1. It is possible to have a heart attack in the evening after going out in cold weather in the morning without a hat and gloves? I’m serious. Your blood cools and thickens, especially in the extremities, and tiny blood clots form, which migrate, by evening towards your heart. Then, death by “natural causes.” Preventable, of course, with a hat and gloves. As many as 3,000 people die each winter in London from such a heart attack. Seriously.

2. Inuits don’t have any evolutionary developments to prepare them for extreme cold, they are just plain tough. And have figured out a few tricks to help them, but really, they’re tough.

3. When overcome with both extreme hot and cold, humans eventually get confused enough that they stop seeking relief, which intensifies the problem and leads to a quicker death.

4. The jet stream was discovered by the Japanese during WWII, and with their awesome discovery, they formulated a plan to send about 900 paper balloons with attached bombs across the ocean to the US and Canada, undetected.

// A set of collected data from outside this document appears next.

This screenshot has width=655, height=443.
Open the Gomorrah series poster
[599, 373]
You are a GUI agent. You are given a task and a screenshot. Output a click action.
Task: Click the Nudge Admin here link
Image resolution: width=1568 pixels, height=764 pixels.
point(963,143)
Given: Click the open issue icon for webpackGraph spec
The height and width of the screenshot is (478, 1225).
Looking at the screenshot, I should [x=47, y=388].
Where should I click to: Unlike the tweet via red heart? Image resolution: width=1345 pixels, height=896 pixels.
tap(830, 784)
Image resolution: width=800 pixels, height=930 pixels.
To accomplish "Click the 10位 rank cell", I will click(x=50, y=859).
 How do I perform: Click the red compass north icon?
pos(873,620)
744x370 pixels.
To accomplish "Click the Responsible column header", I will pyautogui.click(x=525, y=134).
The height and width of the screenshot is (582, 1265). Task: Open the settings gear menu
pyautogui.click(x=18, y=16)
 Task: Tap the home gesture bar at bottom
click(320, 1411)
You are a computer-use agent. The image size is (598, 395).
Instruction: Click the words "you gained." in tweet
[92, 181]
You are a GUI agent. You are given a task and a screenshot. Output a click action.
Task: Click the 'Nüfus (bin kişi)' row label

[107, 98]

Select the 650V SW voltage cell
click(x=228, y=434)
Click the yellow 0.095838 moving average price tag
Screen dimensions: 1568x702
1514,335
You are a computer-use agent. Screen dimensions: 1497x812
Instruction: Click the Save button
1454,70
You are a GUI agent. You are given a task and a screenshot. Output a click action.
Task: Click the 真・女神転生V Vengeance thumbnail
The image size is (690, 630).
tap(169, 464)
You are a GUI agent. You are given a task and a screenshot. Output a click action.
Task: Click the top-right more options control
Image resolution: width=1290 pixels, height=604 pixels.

About 300 bombs have been found, only one of them achieving it’s purpose. A pregnant woman and five children, out for a Sunday picnic, found a bomb just before it exploded. The woman’s husband saw the explosion, but could do nothing.

These are just a tiny speck of the interesting information in this movie, which Calvin brought home from the library the other day all on his own. I was so delighted with his choice, and have had a lot to think about, as we watch bits of this movie here and there.